EUROPE - Spain experienced its second consecutive year of negative commercial real estate returns in 2009, while Germany and Switzerland remained relatively stable over the same 12-month period, according to Investment Property Databank (IPD).



Total returns in Spain worsened to -9.4% in 2009, following returns of -3.7% 2008, while total returns in Germany and Switzerland were 2.5% and 5.5%, respectively.



The headline result for the IPD Spain Annual Property Index in 2009 was driven by a record negative capital growth of -13.4%, the steepest decline in the index's nine-year history.



Over the past two years, since capital values starting falling, Spain's compounded capital has declined -20.2% to the end of 2009.



IPD said the drivers behind the capital depreciation were yield expansion across the databank's two dominant sectors - retail and offices - and the worsening macro-economic environment.



All three sectors saw a year-on-year deterioration in capital growth, led by the industrial market which fell 18%, followed by offices at -12.9%, with retail close behind at -12.6%.



Income returns were resilient at 4.6% across all sectors.
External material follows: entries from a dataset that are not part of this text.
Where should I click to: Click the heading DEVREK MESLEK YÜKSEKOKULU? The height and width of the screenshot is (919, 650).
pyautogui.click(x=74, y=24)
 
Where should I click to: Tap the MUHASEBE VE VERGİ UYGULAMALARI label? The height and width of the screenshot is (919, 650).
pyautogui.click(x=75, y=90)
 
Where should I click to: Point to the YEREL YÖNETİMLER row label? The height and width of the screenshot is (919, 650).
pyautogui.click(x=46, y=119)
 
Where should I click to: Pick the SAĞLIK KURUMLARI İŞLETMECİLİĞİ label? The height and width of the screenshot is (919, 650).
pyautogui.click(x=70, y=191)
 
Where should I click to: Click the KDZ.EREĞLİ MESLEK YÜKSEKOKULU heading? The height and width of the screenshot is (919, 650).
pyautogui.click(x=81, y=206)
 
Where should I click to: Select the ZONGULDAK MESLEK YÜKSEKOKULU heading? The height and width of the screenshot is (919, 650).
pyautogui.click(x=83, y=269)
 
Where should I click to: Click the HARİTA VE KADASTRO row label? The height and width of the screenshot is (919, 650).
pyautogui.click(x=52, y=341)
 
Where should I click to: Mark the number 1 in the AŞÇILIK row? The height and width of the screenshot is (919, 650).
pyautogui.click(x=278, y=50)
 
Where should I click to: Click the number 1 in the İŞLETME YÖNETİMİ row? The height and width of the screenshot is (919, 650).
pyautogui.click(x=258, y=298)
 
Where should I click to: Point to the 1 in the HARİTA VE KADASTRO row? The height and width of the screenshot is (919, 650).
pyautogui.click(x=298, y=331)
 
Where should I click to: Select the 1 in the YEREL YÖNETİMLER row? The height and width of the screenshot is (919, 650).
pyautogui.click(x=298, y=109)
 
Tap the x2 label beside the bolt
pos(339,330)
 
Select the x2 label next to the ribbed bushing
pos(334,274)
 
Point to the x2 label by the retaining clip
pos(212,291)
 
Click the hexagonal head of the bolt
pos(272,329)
But Spanish real estate significantly underperformed the domestic equity market, which returned 38.3%, and bonds, which delivered 4.6% in 2009.



Elsa Galindo, country manager at IPD Spain, said the poor real estate performance was exacerbated by negative economic growth  - GDP retreated to -3.6% in 2009 compared to 0.9% in 2008 - and increasing employment.



"The deterioration of the macro situation trickled down into worsening property fundamentals, resulting in the worst year for Spanish commercial real estate on IPD records," she said.



Meanwhile, the German real estate market suffered its steepest capital depreciation for three years in 2009, albeit at a modest -2.6%, while Switzerland stretched to an eighth consecutive capital growth, to generate a modest 70 basis points.



German capital depreciation in 2009 was driven by the two largest sectors in the index: offices which fell by -2.9%, and retail which fell by -2.9%.



The most significant market deterioration in 2009 came in the industrial sector which fell by -10.1% - marking the first-ever double-digit annual sector capital depreciation in the IPD German Annual Index 14-year history.



However, the influence would have been minimal on the all-property average, given that it represents only 5.9% of the Databank.



The residential sector was the only sector to deliver capital appreciation last year and for the fourth consecutive year, albeit it only just hit 1%.



In Switzerland, the positive capital growth over last year was driven by the retail sector, which delivered 1.5% last year, followed by the residential and office sectors, at 0.6% and 0.4%, respectively.



And for the second consecutive year, the industrial sector delivered capital depreciation of -1%.